Le refus de vente peut, tout d’abord, être appréhendé de manière indirecte lorsqu’il prend la forme d’une rupture brutale des relations commerciales établies entre les deux professionnels (C. com., art. L. 442-1, II).
Ensuite et surtout, il peut relever de l’interdiction des pratiques anticoncurrentielles prévue tant par le droit français que le droit européen.
S’agissant, en premier lieu, des abus de domination, il convient de relever que le texte même de l’article L. 420-2 du code de commerce mentionne expressément le refus de vente, parmi les exemples d’abus de position dominante (al. 1) comme d’abus de dépendance économique (al. 2).
Compte tenu de la rareté des applications dont l’interdiction des abus de dépendance économique a fait l’objet jusqu’à présent, c’est plutôt sur le fondement des articles L. 420-2 al. 1 du Code de commerce et 102 du TFUE que le refus de contracter émanant d’une entreprise dominante a pu être sanctionné.
La Cour de justice a ainsi admis depuis longtemps que le refus de fournir des produits (CJCE 6 mars 1974, aff. C-6 et 7/73, Commercial Solvents), comme celui d’assurer des prestations de services (CJCE, 3 octobre 1985, aff. C-311/84, Telemarketing - CJUE, 26 nov. 1998, C-7/97, Bronner » - TUE, 9 sept. 2009, T-301/04, Clearstream), puisse constituer l’exploitation abusive d’une position dominante. L’éventail des pratiques saisies est large puisqu’il concerne aussi le refus d’accorder une licence de droits de propriété intellectuelle (CJCE, 6 avril 1995, aff. C-241/91 P et C-242/91, Magill).

**Entrées fournies:**
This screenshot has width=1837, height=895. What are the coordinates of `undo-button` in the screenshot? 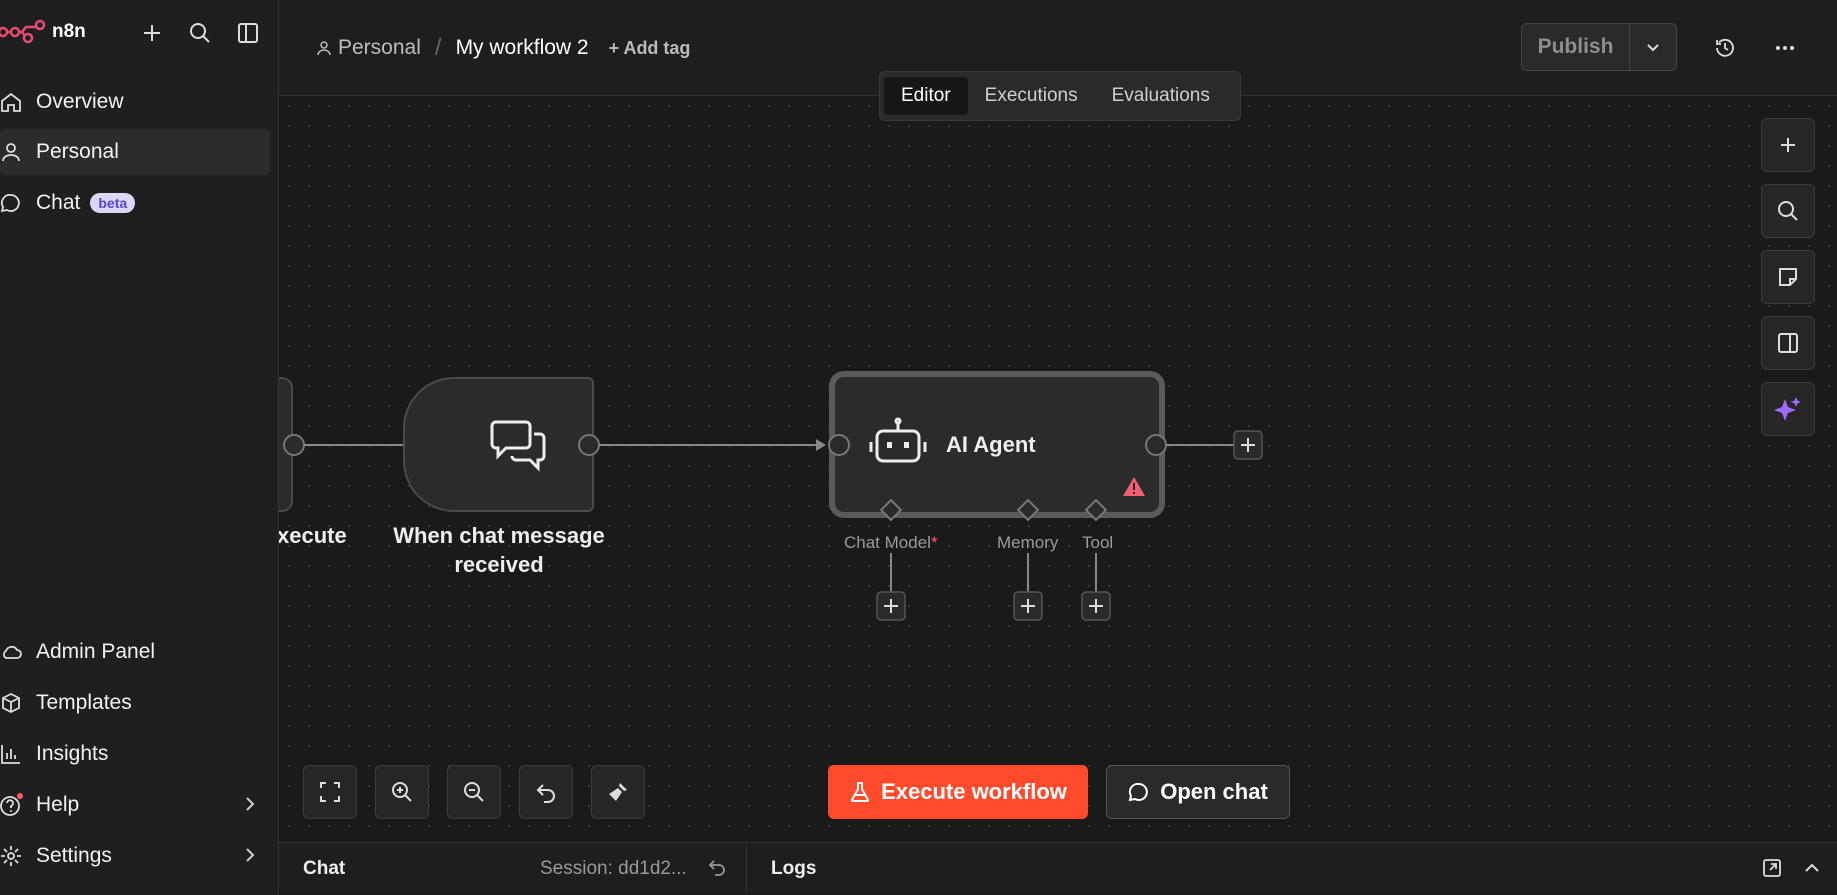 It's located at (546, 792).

==

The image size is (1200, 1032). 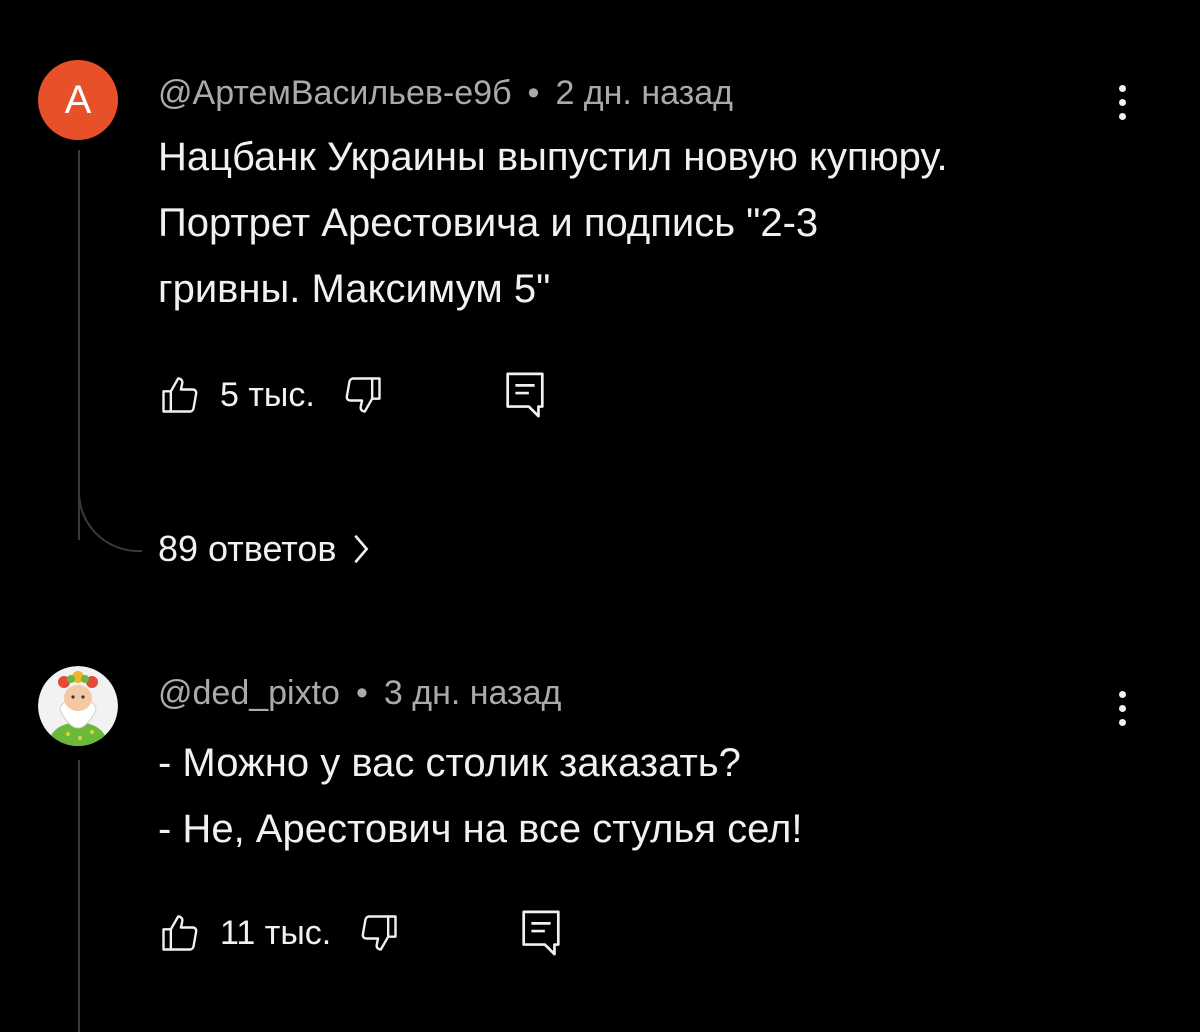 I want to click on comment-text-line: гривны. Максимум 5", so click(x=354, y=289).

* * *

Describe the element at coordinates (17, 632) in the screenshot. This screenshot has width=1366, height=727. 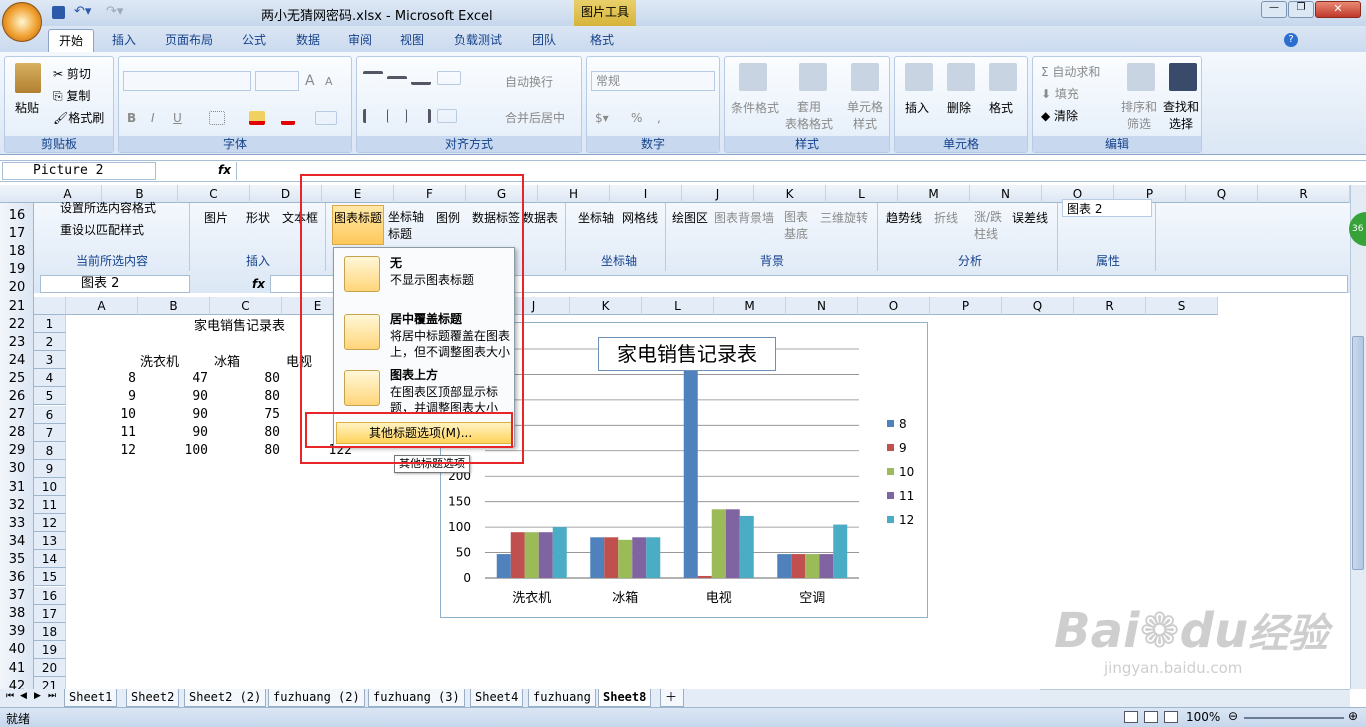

**Problèmes à résoudre:**
[A] D'après le texte sur le refus de vente, quel article du code de commerce cite expressément le refus de vente parmi les exemples d'abus de position dominante et d'abus de dépendance économique ?
[B] Relevez tous les noms d'affaires jugées que cite le texte sur le refus de vente.
[C] Rédigez la suite du texte sur le refus de vente, en reprenant juste après sa dernière phrase.

**Réponses par tâche:**
[A] L'article L. 420-2 du code de commerce.

[B] Commercial Solvents, Telemarketing, Bronner, Clearstream, Magill

[C]
Toutefois, le principe étant celui de la liberté de choix de ses partenaires et de la libre disposition de ses biens, « une intervention fondée sur le droit de la concurrence doit être soigneusement pesée lorsqu’ (elle) risque de déboucher sur l’imposition d’une obligation de fourniture à l’entreprise dominante » (Commission, Orientations sur les priorités retenues par la Commission pour l’application de l’article 82 du traité CE aux pratiques d’éviction abusives des entreprises dominantes, pt 75).
Cette prudence se manifeste notamment dans le recours à la théorie des facilités essentielles dont l’application est assujettie à la réunion de conditions strictes, encore renforcées lorsqu’elle concerne un droit de propriété intellectuelle.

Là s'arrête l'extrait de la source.